Richard Sexton, director of e.surv chartered surveyors, part of LSL, comments:
Tough mortgage lending criteria and public sector austerity bit the Scottish housing market hard last year, chewing £6,000 off the average house price. Values have now fallen for six months on the trot, and December alone saw over £1,000 knocked clean off the average house price.
A lack of first-time buyer loans is the root cause of the Scottish market’s ills. Mortgage lenders have married high deposit requirements with strict credit scoring criteria, which are keeping would-be first-time buyers in rented accommodation.
The comparison with England and Wales doesn’t make pretty reading: house prices in Scotland over the year have fallen by more than four times that of any region in England and Wales. Scotland’s greater exposure to public sector cuts is one reason. The other is the Bank of England’s Funding for Lending scheme and its lack of impact north of the border. The scheme has been far less effective in Scotland, which is making mortgages scarcer and more expensive than in England and Wales.
There is plenty of regional variation. Despite the sharp fall in the national average house price in 2012, prices have risen in almost one in four local authority areas. Prices in Edinburgh plummeted £16,658 annually, but rose £2,831 in Aberdeen City, highlighting the importance of wealthy local economies to house prices.

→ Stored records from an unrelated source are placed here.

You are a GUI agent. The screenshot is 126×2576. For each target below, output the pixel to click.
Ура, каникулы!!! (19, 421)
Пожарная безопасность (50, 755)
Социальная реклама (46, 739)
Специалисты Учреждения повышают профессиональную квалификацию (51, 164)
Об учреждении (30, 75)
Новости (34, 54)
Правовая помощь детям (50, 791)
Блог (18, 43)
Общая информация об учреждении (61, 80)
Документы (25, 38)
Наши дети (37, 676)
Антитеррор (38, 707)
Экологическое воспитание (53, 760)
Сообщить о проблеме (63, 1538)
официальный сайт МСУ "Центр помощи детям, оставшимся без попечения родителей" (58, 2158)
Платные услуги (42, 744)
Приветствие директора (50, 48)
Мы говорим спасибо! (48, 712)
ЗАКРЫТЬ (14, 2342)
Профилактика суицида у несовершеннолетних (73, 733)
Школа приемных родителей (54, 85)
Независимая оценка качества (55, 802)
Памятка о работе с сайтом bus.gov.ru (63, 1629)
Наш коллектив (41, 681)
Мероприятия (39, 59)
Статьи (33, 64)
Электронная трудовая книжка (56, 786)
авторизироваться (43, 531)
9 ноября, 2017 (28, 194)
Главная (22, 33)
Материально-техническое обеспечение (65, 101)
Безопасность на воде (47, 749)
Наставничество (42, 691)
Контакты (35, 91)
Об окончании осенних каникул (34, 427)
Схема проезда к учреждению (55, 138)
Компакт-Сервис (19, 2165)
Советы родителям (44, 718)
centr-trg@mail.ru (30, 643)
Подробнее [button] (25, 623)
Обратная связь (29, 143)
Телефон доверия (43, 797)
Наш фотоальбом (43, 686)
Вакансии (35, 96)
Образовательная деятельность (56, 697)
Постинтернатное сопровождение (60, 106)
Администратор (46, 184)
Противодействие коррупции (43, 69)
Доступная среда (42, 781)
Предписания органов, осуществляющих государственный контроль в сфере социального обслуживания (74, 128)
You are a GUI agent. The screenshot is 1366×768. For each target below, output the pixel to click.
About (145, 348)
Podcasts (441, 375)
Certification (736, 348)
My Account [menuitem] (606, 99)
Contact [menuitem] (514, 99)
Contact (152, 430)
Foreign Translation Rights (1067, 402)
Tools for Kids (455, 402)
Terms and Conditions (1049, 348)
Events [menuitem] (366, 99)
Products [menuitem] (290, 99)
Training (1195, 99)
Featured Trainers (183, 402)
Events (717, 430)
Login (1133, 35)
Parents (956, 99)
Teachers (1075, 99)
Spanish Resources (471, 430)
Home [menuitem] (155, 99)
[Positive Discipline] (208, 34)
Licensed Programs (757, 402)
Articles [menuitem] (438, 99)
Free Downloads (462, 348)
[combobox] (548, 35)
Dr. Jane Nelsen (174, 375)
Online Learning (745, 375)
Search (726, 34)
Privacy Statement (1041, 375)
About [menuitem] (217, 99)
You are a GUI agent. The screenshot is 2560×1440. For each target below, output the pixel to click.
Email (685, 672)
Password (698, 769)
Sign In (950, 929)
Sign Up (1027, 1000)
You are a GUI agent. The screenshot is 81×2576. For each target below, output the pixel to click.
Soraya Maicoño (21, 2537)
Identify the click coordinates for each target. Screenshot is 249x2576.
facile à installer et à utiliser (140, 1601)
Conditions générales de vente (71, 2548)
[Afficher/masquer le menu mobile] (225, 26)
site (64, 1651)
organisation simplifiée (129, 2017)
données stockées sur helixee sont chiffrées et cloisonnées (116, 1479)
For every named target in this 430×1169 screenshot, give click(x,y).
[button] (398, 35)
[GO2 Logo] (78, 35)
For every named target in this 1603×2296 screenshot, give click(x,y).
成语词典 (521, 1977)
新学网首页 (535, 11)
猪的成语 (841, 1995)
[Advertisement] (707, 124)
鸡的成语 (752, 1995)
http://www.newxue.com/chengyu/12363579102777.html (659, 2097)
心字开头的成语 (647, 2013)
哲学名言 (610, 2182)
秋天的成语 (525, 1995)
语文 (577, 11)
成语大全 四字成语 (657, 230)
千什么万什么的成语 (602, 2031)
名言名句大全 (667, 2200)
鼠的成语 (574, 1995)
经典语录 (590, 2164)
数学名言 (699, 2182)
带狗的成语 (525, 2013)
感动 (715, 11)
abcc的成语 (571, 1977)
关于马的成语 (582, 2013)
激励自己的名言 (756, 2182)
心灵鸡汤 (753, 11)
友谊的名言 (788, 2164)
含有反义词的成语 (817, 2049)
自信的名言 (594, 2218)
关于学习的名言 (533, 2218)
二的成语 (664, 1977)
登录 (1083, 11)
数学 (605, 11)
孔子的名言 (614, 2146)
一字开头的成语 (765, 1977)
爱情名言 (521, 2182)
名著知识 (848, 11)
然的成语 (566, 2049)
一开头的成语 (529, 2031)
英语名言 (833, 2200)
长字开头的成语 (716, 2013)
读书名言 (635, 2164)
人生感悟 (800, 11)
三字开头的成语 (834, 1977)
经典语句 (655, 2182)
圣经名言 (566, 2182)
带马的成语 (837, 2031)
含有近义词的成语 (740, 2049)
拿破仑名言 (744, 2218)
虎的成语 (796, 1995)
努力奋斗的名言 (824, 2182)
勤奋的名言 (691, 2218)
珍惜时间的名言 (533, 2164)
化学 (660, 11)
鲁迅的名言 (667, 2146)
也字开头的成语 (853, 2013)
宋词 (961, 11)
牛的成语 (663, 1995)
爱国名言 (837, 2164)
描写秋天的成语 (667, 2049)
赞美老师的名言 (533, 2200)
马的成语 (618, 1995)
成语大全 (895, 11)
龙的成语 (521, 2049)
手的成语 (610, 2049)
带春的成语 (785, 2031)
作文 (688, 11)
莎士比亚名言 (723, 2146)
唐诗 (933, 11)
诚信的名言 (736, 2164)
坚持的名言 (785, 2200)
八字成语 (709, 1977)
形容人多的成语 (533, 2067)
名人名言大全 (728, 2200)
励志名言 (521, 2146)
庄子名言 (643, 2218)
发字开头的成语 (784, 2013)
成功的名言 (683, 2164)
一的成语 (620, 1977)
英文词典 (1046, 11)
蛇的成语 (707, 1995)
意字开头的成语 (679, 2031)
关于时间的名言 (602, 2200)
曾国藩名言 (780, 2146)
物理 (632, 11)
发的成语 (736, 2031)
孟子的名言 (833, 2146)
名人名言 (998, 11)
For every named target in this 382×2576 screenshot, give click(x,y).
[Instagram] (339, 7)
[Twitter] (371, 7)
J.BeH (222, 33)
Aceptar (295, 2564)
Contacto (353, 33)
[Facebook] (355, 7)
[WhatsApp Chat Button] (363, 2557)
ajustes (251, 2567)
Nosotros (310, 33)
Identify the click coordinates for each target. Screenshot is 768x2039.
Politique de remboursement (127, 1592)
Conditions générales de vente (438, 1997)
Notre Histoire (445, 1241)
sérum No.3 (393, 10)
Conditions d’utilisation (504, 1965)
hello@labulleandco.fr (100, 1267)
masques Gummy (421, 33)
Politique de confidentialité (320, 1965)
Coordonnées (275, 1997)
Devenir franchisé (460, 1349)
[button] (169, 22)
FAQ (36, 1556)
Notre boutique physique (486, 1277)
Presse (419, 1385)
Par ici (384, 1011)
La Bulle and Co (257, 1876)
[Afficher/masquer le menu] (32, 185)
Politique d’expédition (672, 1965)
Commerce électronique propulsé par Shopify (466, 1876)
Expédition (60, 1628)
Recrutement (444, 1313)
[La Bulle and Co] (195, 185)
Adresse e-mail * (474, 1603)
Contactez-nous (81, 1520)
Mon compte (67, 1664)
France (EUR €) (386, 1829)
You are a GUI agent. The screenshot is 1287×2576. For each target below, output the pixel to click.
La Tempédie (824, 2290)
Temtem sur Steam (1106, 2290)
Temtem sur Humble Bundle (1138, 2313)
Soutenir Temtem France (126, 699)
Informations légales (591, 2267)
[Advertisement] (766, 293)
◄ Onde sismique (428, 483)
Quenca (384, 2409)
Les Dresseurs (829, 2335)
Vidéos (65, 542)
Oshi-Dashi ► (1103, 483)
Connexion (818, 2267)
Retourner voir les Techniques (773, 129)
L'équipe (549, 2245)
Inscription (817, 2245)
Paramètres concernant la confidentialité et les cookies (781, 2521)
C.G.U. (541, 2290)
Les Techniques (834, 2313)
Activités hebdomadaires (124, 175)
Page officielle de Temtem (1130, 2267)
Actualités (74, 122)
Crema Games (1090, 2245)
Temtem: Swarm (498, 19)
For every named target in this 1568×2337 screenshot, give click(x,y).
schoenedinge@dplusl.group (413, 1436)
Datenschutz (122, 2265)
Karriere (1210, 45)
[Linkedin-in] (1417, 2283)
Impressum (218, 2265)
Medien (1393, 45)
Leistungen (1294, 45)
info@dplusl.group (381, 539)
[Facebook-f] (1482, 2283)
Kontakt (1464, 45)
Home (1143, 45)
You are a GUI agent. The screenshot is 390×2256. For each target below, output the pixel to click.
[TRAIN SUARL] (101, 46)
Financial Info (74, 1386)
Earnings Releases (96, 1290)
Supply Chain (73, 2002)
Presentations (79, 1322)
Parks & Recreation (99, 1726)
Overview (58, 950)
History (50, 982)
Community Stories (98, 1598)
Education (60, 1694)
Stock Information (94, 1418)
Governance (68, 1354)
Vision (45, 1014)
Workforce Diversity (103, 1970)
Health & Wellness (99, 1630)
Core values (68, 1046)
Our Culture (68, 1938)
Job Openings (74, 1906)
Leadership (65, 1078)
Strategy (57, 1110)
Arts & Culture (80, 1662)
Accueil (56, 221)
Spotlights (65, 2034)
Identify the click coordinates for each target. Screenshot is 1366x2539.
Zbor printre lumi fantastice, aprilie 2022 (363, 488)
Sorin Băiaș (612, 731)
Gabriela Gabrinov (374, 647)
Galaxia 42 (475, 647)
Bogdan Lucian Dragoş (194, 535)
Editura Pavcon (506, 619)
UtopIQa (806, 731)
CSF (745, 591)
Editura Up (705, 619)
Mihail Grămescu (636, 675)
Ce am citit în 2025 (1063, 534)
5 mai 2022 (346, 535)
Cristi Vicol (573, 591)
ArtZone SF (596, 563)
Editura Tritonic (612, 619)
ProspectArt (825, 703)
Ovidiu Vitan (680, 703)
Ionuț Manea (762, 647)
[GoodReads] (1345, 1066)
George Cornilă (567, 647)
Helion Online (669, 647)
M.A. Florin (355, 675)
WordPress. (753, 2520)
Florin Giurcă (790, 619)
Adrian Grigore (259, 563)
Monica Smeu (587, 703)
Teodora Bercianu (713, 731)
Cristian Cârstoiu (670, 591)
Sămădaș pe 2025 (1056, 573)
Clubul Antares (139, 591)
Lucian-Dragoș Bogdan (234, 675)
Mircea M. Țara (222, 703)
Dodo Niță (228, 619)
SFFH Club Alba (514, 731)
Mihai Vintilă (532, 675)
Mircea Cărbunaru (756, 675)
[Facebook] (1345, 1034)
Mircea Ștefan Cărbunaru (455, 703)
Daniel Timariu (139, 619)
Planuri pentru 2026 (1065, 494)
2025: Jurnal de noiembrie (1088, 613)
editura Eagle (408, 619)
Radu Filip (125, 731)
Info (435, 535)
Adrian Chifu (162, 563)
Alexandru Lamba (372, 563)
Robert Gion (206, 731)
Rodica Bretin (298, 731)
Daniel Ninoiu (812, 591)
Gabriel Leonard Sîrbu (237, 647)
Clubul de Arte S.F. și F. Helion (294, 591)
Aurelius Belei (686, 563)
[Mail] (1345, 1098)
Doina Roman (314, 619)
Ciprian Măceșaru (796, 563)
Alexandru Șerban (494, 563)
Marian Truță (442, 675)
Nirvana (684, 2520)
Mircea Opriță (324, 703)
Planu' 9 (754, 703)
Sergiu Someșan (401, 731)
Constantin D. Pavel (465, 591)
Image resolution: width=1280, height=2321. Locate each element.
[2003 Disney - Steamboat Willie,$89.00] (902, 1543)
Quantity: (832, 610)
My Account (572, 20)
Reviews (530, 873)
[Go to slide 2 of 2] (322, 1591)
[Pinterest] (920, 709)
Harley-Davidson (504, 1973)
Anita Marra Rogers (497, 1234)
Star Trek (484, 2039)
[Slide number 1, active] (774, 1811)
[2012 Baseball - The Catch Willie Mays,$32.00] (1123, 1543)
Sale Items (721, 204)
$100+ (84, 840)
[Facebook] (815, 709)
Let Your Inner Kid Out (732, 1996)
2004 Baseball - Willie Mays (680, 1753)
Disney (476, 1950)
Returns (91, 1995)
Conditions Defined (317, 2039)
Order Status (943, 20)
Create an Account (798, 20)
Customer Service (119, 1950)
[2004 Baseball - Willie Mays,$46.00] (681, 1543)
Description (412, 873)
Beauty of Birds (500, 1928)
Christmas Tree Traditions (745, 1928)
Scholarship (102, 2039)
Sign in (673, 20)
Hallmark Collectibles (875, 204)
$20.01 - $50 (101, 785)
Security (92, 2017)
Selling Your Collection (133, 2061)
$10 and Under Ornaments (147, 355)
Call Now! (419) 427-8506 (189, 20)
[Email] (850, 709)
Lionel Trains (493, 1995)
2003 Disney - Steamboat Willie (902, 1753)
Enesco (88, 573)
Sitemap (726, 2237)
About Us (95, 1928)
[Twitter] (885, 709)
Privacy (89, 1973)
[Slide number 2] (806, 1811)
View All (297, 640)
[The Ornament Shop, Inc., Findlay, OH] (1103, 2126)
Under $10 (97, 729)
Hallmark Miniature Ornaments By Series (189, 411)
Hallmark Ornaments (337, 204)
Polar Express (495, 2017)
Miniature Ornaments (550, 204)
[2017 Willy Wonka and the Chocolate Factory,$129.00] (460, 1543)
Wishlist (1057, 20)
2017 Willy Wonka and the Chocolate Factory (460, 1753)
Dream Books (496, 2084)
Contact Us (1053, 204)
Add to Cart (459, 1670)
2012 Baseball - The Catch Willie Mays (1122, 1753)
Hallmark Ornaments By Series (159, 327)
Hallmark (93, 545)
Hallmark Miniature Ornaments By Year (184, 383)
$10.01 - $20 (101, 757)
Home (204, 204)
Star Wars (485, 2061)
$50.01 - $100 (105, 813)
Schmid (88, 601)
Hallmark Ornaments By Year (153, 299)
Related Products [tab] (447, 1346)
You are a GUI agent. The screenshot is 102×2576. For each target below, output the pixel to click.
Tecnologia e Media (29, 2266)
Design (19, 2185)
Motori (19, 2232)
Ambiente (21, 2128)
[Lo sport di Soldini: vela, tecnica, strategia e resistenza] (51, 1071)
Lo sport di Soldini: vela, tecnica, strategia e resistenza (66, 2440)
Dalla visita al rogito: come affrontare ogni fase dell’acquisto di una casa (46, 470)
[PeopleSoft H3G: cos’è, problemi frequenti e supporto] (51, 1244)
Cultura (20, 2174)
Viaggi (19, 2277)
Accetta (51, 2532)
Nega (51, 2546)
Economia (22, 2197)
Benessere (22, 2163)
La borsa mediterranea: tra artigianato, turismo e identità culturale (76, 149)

Better days should lie ahead in 2013. Lower house prices mean smaller deposits, which will inch some buyers closer to owning their first home. South of the border, mortgage rates for new buyers have fallen to historic lows, and there is a much wider range of mortgages to choose from, which gave the market a leg-up on the way to a bumper January. Scottish buyers will be hoping for something similar in the coming months.